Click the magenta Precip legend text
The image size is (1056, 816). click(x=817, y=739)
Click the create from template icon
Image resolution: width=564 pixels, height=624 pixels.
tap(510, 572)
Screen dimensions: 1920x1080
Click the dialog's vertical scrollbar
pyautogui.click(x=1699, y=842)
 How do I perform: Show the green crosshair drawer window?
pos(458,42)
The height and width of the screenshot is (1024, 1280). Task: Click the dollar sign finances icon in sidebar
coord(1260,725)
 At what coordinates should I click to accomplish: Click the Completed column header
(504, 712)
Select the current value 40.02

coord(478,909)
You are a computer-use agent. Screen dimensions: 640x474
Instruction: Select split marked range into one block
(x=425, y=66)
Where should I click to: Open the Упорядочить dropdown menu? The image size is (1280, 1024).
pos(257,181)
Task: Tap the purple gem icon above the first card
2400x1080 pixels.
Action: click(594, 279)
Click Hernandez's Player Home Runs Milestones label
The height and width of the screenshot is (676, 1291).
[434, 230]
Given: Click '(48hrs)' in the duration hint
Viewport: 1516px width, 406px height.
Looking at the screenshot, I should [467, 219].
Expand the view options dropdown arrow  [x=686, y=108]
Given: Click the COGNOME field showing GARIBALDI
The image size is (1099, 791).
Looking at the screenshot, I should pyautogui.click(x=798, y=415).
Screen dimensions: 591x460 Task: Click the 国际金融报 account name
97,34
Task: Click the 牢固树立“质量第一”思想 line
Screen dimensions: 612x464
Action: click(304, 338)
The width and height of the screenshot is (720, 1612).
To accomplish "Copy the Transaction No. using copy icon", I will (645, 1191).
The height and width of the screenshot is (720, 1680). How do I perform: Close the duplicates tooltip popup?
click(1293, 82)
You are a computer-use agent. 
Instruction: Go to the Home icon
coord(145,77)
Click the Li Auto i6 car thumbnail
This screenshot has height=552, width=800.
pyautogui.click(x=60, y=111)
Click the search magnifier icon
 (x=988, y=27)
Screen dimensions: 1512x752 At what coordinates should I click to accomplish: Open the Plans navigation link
• • • • • • •
- _Task brief_
Return all lines from the entries that contain the string "computer".

- _Task answer_
You are a computer-use agent. Screen dimensions: 640x474
You are a computer-use agent. 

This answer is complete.